在魚類中, β-防御素首先在紅鰭東方鲀 (Takifugu rubripes)、斑點綠色河鲀(Tetraodon nigroviridis)和斑馬魚(Danio rerio)中發現[14]。作為AMPs的典型成員, β-防御素具有直接的抗菌活性。在本研究中, 我們對MSBdede進行了序列分析比對工作,發現MSBdede和其他物種的β-防御素有著相似的結構, 都含有6個保守的半胱氨酸殘基, 這些半胱氨酸殘基參與了成熟肽區域內的三個分子二硫鍵, 這是防御素的主要特征。這些二硫鍵在維持防御素結果和抗菌功能方面起著重要作用[15]。本研究將MSBdefe克隆到轉移載體pYBDM-IM上, 通過Tn7位點轉座到Bacmid基因組中, 由多角體啟動子p10啟動,從而在Sf9細胞中大量表達MSBdefe重組蛋白。

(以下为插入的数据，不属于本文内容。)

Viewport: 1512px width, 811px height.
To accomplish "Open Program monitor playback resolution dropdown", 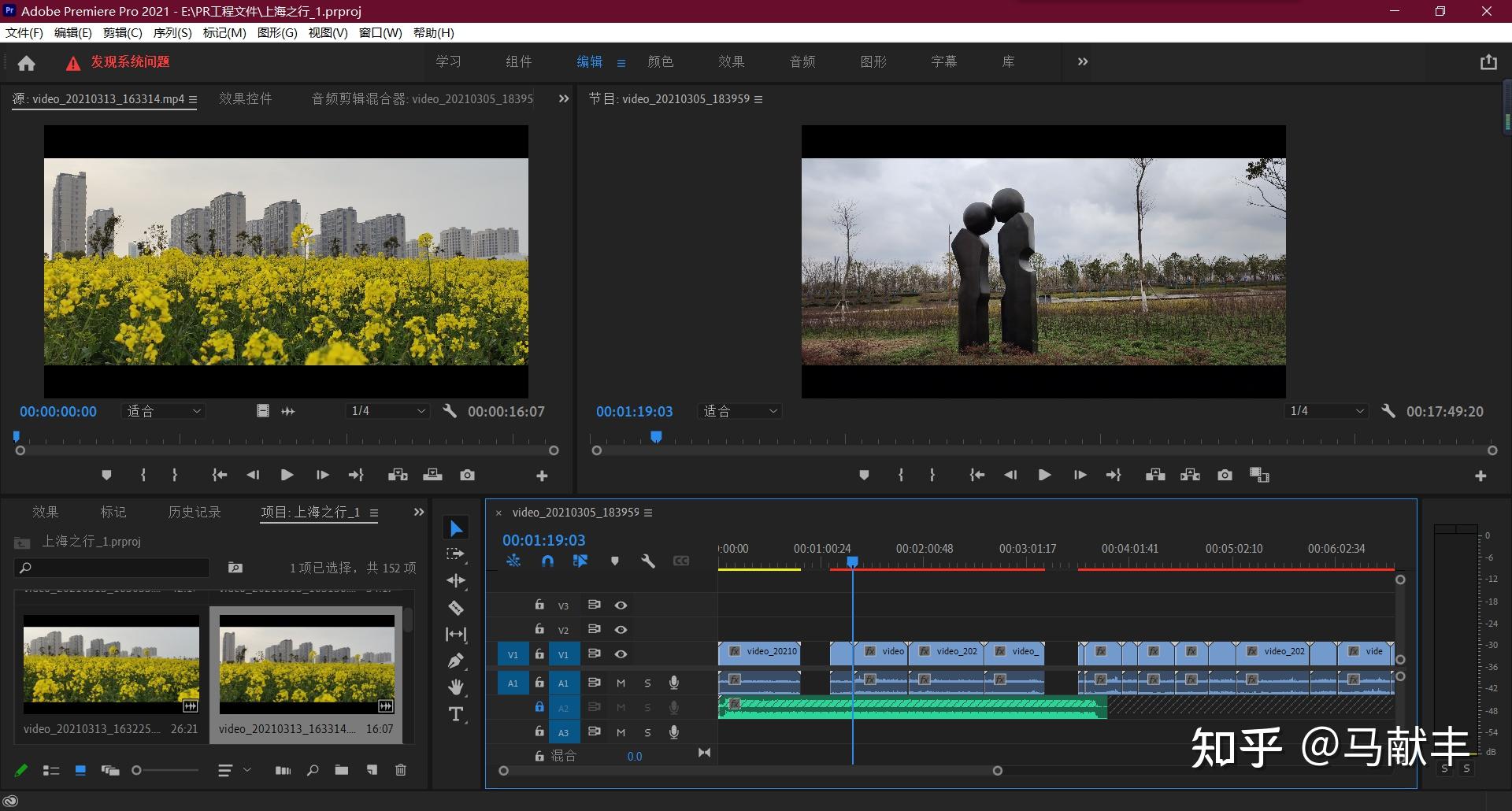I will coord(1326,411).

Tn7位點的轉座為零背景轉座, 大大提高了轉化效率, 該系統利用缺失asd型的rSw106inv菌株可以通過直接感染Sf9細胞的方式進行重組病毒的構建,省去了大質粒提取和用轉染試劑轉染質粒的麻煩,具有更高效率和經濟價值。最終利用獲得的重組Bacmid菌株MSBdefe-pYBDM-IM-Am, 通過多輪感染, 在培養基中獲得高滴度的重組昆蟲桿狀病毒AV-MSBdefe。Western Blot結果顯示感染了AVMSBdefe重組病毒的Sf9細胞內表達了帶有His標簽的MSBdede蛋白。這說明利用昆蟲桿狀病毒表達系統成功表達了MSBdede蛋白。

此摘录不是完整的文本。